ACCIONES REQUERIDAS
a) En el texto sobre el viaje escolar a Córdoba, ¿qué autor se nombra al mencionar la lectura desaforada de quien narra?
b) Transcribe del texto sobre el viaje escolar a Córdoba el fragmento que va desde "El hotel de" hasta "encuentros lo aceptaba.", con ambos incluidos.
c) Prolonga el texto sobre el viaje escolar a Córdoba a partir de su última oración.

Publicado en diario La Capital,
El viaje a Córdoba en la escuela primaria era un aliciente poderoso. El viaje de sexto grado (y, si, era así, pertenezco a una generación de estudiantes que terminaba en sexto grado sin primero inferior y superior su escuela primaria) el viaje de sexto grado a La Falda / Río Ceballos nos entusiasmaba. Colectas, mangazos, ahorros, ropa para el viaje. Para muchos la primera aventura fuera del hogar y el barrio, las calles y hasta los ruidos de la cuadra.
El hotel de “cerveceros”, en lo alto de una serranía, nos alojaba. Tal vez estaba pensado para otra cosa, pero ése hotel, enclavado en la salida de la población, con sus galerías, sus habitaciones, su salón comunitario para las comidas y las pequeñas fiestas con bailes populares de las muchas delegaciones de pibes que llegábamos, era como Las Tullerías o el Palacio de Invierno. Los niños siempre exageran. Todo lo creíamos inmenso. No importa. Era grande. Creíamos que podía ser el escenario de las intrigas de alguna novela. Mi lectura desaforada de Alejandro Dumas y otros narradores lineales de aventuras y encuentros lo aceptaba.

DATOS DE ORIGEN
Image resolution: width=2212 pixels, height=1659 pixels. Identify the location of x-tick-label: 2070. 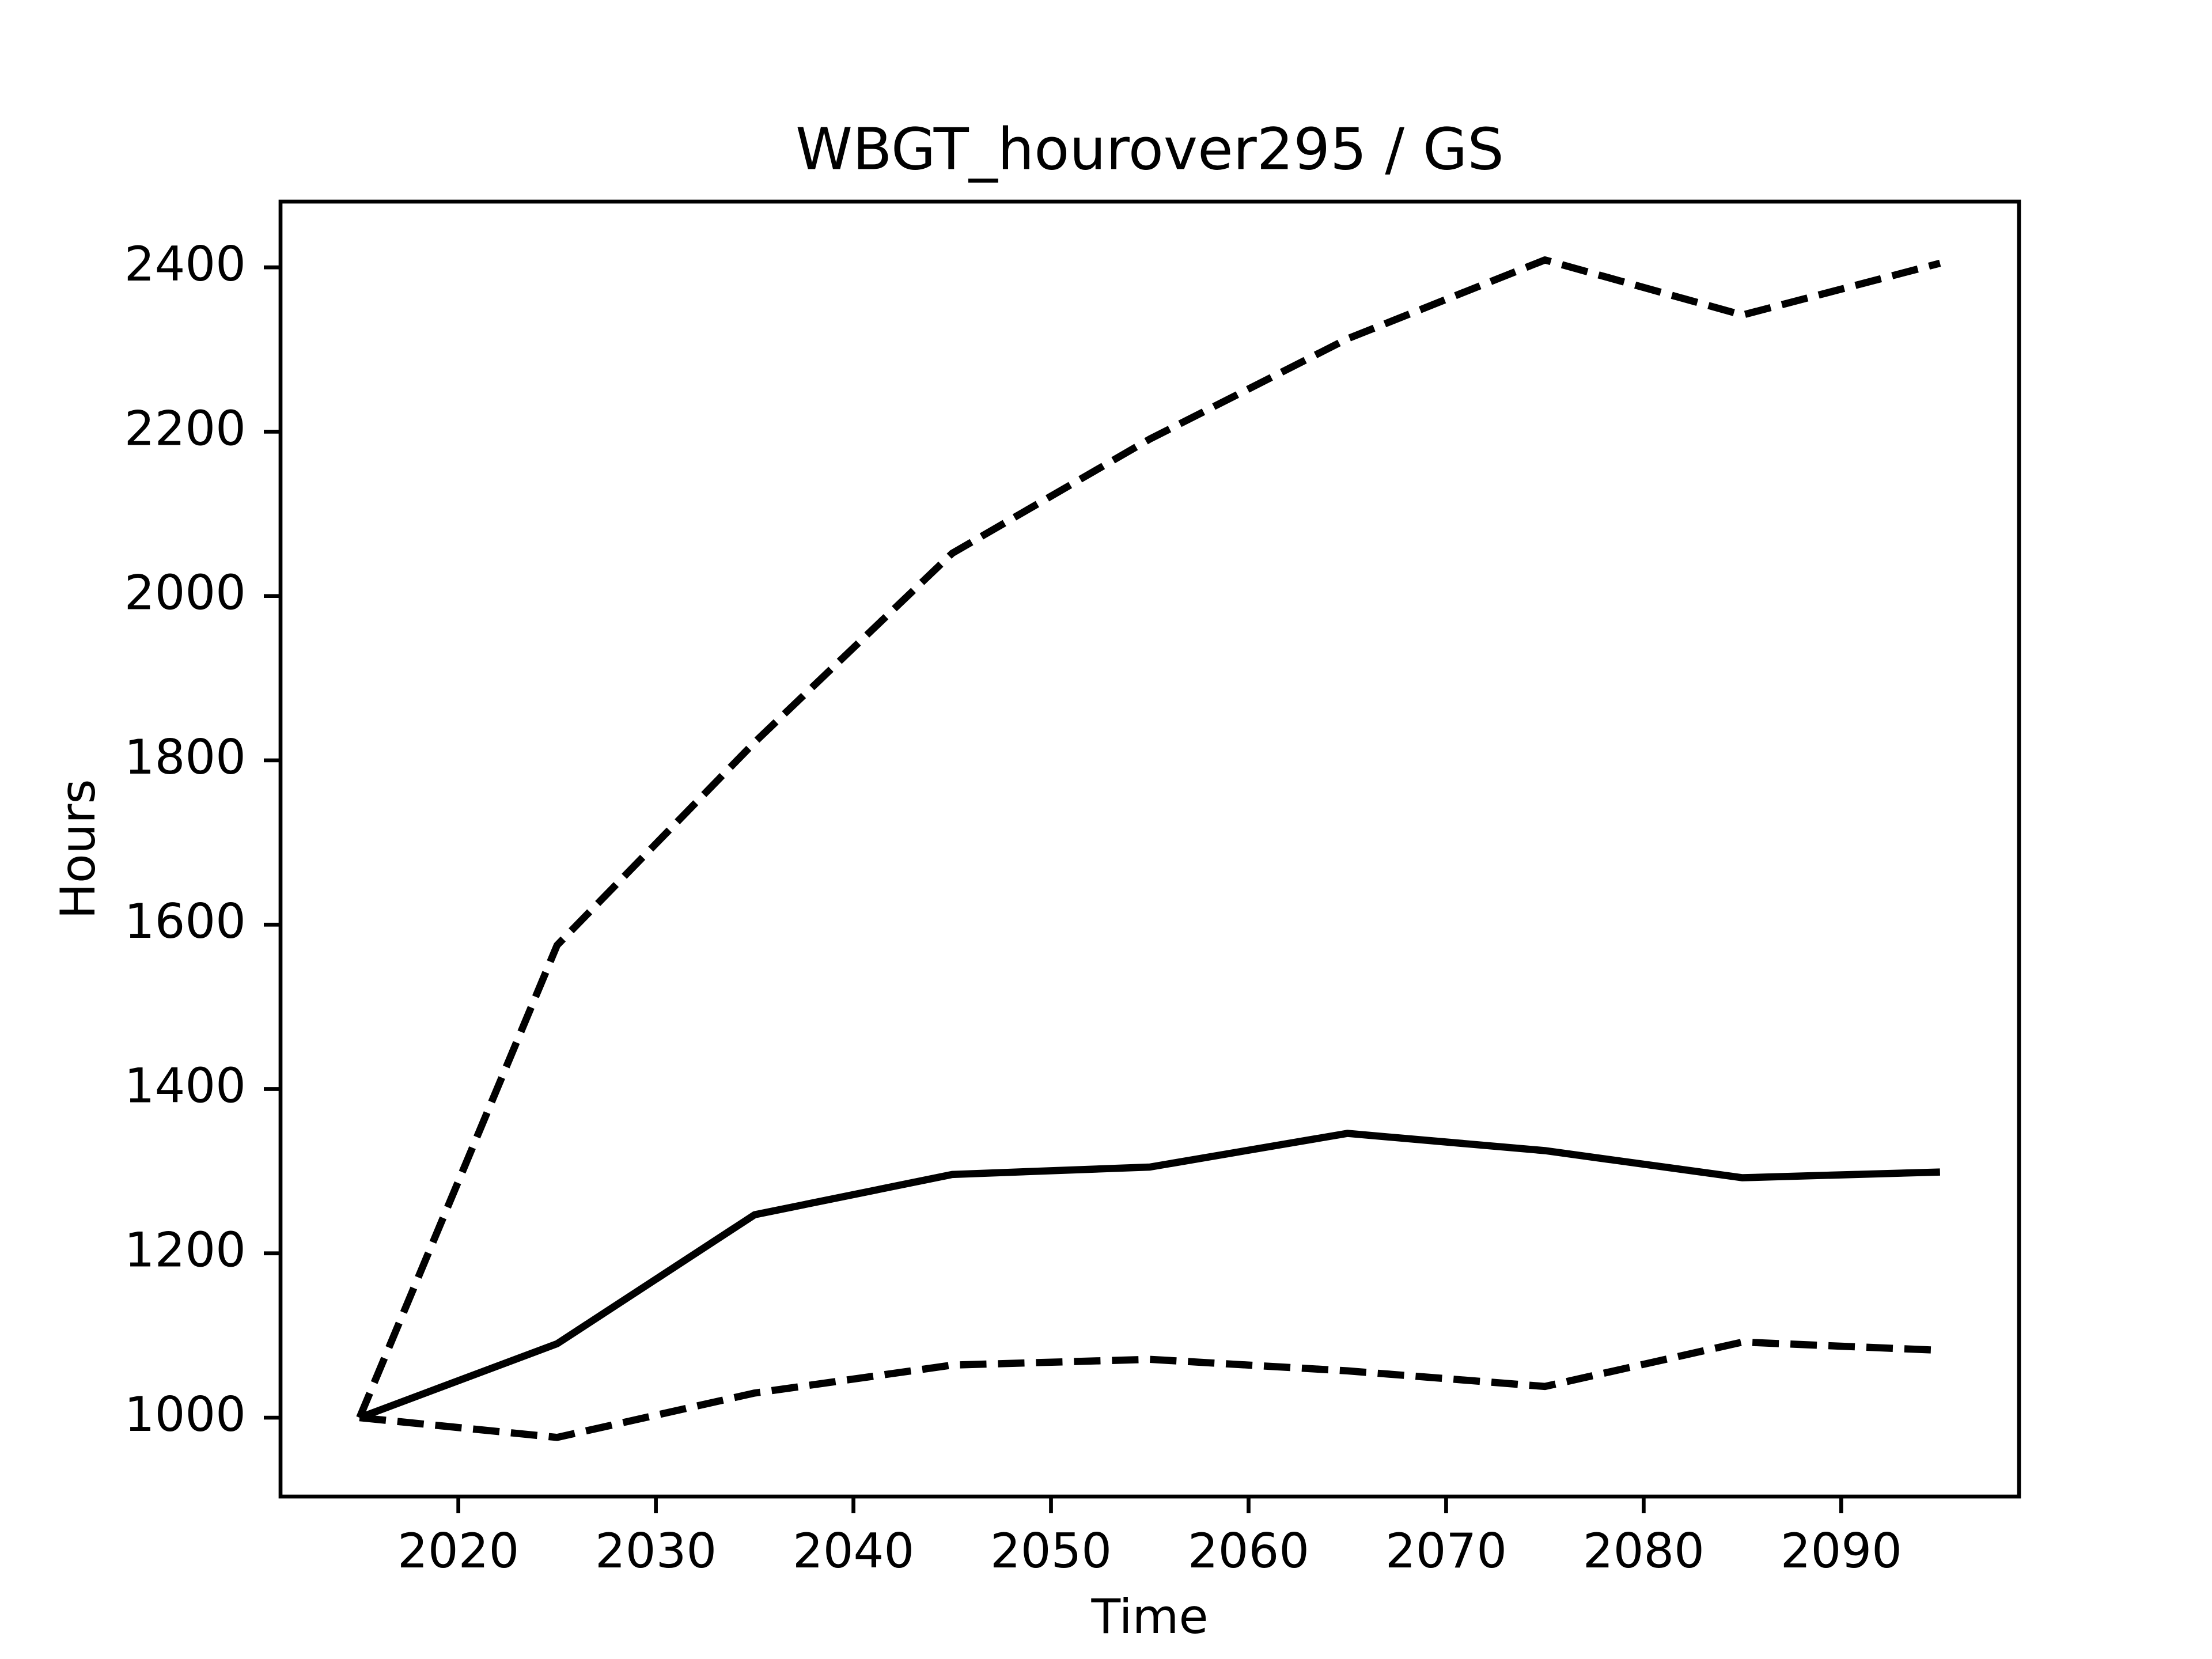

---

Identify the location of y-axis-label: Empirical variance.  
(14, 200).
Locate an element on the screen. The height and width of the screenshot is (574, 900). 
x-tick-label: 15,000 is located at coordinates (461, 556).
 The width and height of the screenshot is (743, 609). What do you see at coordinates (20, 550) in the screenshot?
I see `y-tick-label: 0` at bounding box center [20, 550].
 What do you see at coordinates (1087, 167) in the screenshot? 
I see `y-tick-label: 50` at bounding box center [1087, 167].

RESPUESTAS DEL EJERCICIO
a) Alejandro Dumas.

b)
El hotel de “cerveceros”, en lo alto de una serranía, nos alojaba. Tal vez estaba pensado para otra cosa, pero ése hotel, enclavado en la salida de la población, con sus galerías, sus habitaciones, su salón comunitario para las comidas y las pequeñas fiestas con bailes populares de las muchas delegaciones de pibes que llegábamos, era como Las Tullerías o el Palacio de Invierno. Los niños siempre exageran. Todo lo creíamos inmenso. No importa. Era grande. Creíamos que podía ser el escenario de las intrigas de alguna novela. Mi lectura desaforada de Alejandro Dumas y otros narradores lineales de aventuras y encuentros lo aceptaba.

c)
Tardarían años hasta que viese que era una conquista social, gremial, que los obreros de ese rubro (cervezas, lúpulo, cebada) tuviesen un hotel para sus afiliados y que, por grande y cómodo, lo facilitaban a escuelas estatales como la que me alojaba. Era nuevo en la década del 50 / 60
Medio aborigen tuve allí mi primera indigestión por “desacostumbramiento” a las bebidas cola. Literal. No estaba mi aparato digestivo acostumbrado a ése agua y esos jarabes. No hubo vergüenza. Fui uno mas. En el comedor tomábamos sopa como primer plato. Tibia y de fideos recocidos, un poco salada pero sopa. La sopa debería ser obligatoria. Acomoda la panza.
Cuando bajábamos a caminar (excursión serrana, ejem, a no reírse) era necesario coleccionar piedras con “mica” y un mini cactus para llevar de vuelta sin pensar en el destino, en el fondo de las valijas, de esas piedras indiferentes a eso: su destino.
Para el segundo día la aflicción era grande en quienes, como yo, no teníamos antecedentes ni tomamos precaución de traer / comprar un tarrito de pintura (preferiblemente azul o roja) para pintar en la piedra panzona, pasando el primer recodo, la frase absoluta: Aquí estuvo Beto, segundo grado A.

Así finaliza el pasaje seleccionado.